As for FDR, no candidate today could ban the press from photographing him in a wheelchair or leg braces. It is probably still possible for someone physically disabled to run for the presidency (if they were disabled because of a war wound it might even help them) but it would certainly be relevant in a way that it simply was not in 1933.
Today, a figure like Chris Christie has to undergo gastric bypass surgery in order to be positioned to make a run for 2016. He may very well have done it mostly for health reasons as he claimed, but the fact remains that it is generally agreed to have been a savvy move for him. I am fairly sure no doctor has ever concluded being overweight means one cannot properly run a country, yet the electorate seems to proceed on that assumption.
Politics changed in 1960, when a sick Richard Nixon scorned makeup before a debate and was consequently devastated in the eyes of American television viewers before a young and vigorous John F. Kennedy.
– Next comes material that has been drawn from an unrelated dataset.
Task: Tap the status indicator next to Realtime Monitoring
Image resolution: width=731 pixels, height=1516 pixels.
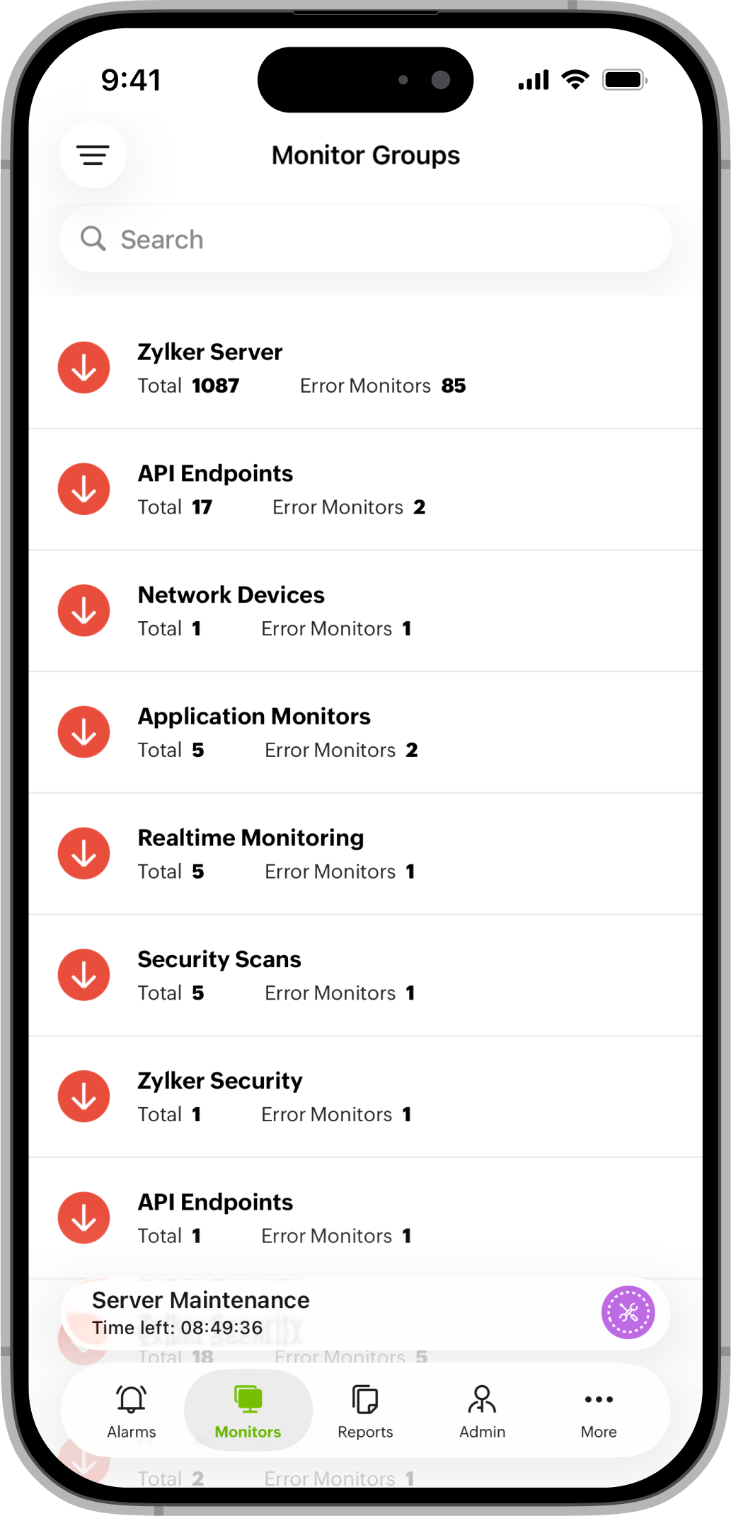Action: point(84,853)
It may have all been smoke and mirrors (“that the young Adonis, but for a dangerous schedule of pharmaceuticals, was as sick as an old man was for future generations to find out” commented one historian) but what the American public saw in those mirrors made all the difference. I am left with the inescapable conclusion that there is a certain minimum of conventional attractiveness that is now demanded to reach a high office in this country that there simply wasn’t before television.
Perhaps it is a good thing our presidents cannot hide from us as much as they used to. Perhaps a new FDR, wheelchair and all, could still be elected today on the strength of ideas alone (I do not want to entirely doubt the ability of the voters of this country to put shallowness aside in the interest of the common good).
Yet when I seriously ask myself whether FDR could be elected today, I cannot honestly believe that he could, not because of the New Deal, but because his legs were different.